We are complex beings, and often, understanding how and why we react to something is a mystery. In last week’s blog, "Tangled Expectations," I describe how I reacted to the difference between my expectations and the reality of doing an art project with sticky, tangling, difficult-to-handle, electrical tape. In your comments, you asked a logical question, "Why not just use paint?" The answer is — my body reacts badly to paint. It took a long time to solve the mystery of why, but finally, I know the answer. My genetics and paint fumes are not compatible. Here’s the story:
Imagine my confusion when, from time to time, I became lightheaded to the point of passing out. Sometimes it happened on the tennis court, or when I filled my car with gas, or when I walked into a newly decorated room, or when I painted a canvas. Because it wasn’t a regular occurrence, it was difficult to know what was causing me to be woozy. It took a dramatic event to solve the mystery.
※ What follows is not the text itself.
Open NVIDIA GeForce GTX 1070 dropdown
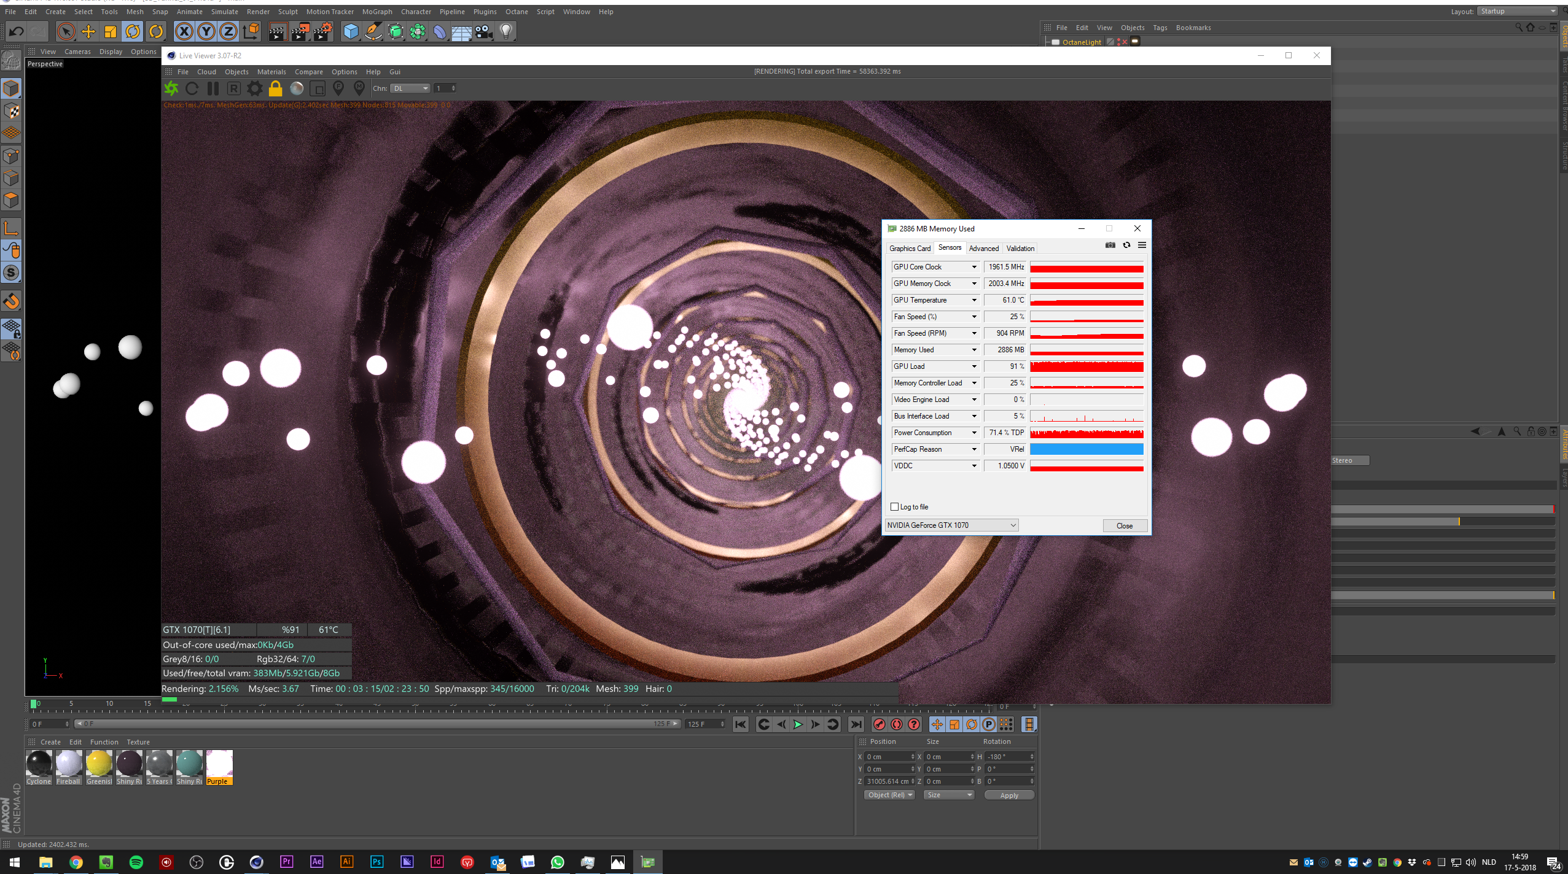The width and height of the screenshot is (1568, 874). [x=951, y=525]
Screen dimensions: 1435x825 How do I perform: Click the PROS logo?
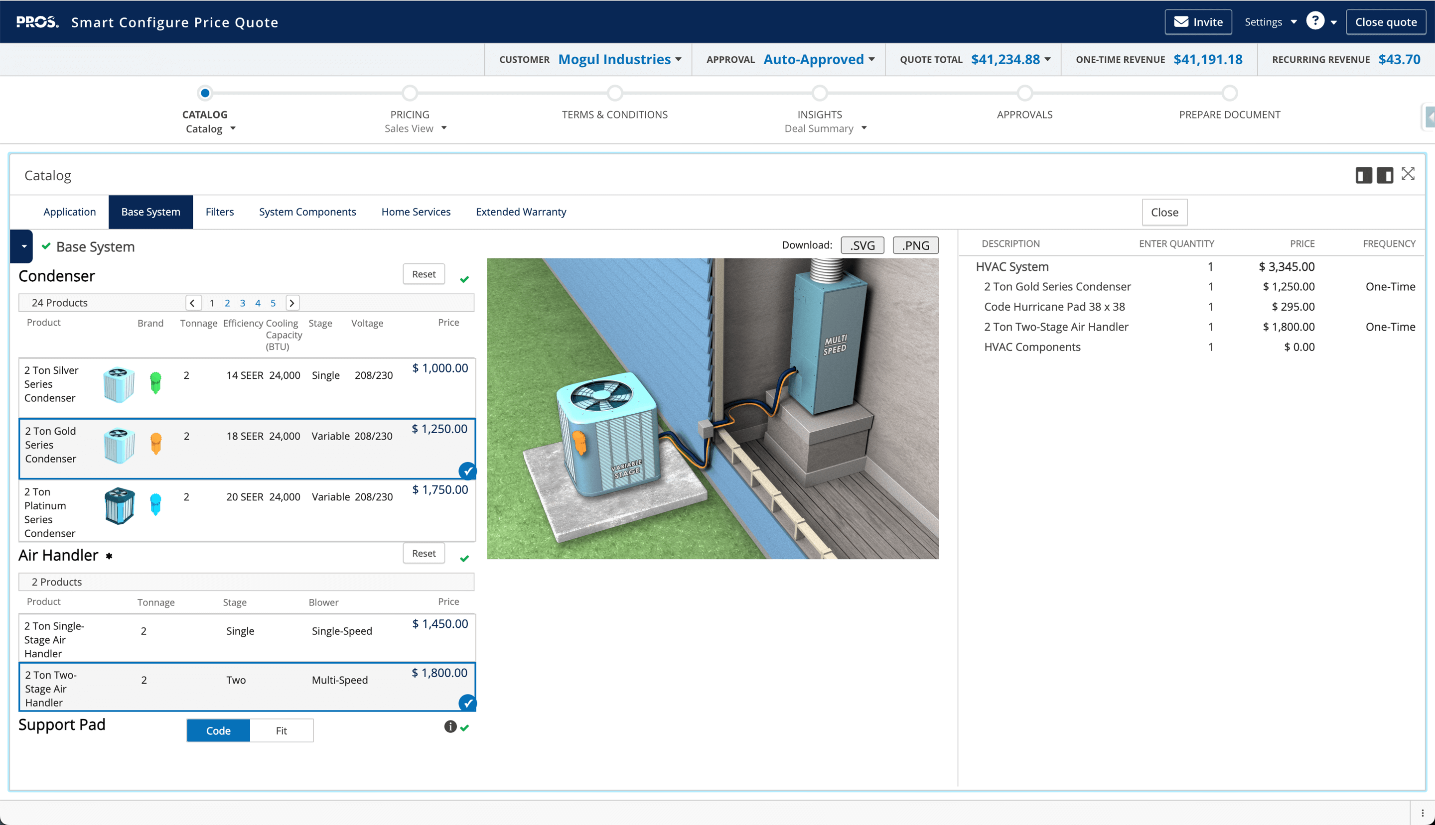(36, 21)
One morning, I was jogging in our neighborhood. I was aware of the subtle scent of fertilizer rising from the meticulously groomed green lawns as I ran past them. In the midst of my steady downhill pace, my knees began to buckle under me, and as everything faded to black, the last sound I heard, was the crack of my nose breaking as my body hit the ground, face first.
A broken nose got my attention! What exactly causes me to become dizzy and pass out? Doctors considered many diagnoses. It took a wise Naturopath to put the puzzle pieces together — the incidents of dizziness, and ultrahigh liver enzymes. She scheduled a very specific DNA test and the results explained everything. It seems there’s a gene missing in my liver. Without that gene, my body has limited ability to process a specific list of inhaled chemicals — among them: fertilizer, gasoline, and paint.
Francis Bacon wrote, "Knowledge is power." The knowledge of what triggers our reactions is helpful in creating strategies to interrupt and manage them. Knowing that paint fumes can overload my body's ability to function, makes it logical to bypass paint, and to experiment with unconventional media. Inspiration is everywhere — from nature’s spider webs and crystal formations, to engineered light bulbs and hubcaps. Artists like Picasso, who experimented with unusual materials, also inspire me. Here’s my version of Picasso's famous sculpture, Bull’s Head. He constructed it in 1940. During wartime, paint was scarce, so he welded together a bicycle seat and handlebars. Critic, Eric Gibson, says this about Picasso’s famous artwork:
"The sculpture is a moment of wit and whimsy … both childlike and highly sophisticated in its simplicity, it stands as an assertion of the transforming power of the human imagination at a time when human values were under siege."
I’m no Picasso, but my genetic idiosyncrasy gives me an opportunity to be playful. Because of the profusion of inhaled toxins, it would be easy to see the world as a fearful place. Because of the toxicity of the materials, it would also be easy to give up art as a hobby. But our only restrictions are those we impose on ourselves. Originally, my body’s reactivity felt like a restriction. Instead, it has become an invitation to ingenuity and creativity.
I'll bet you have some good examples to share.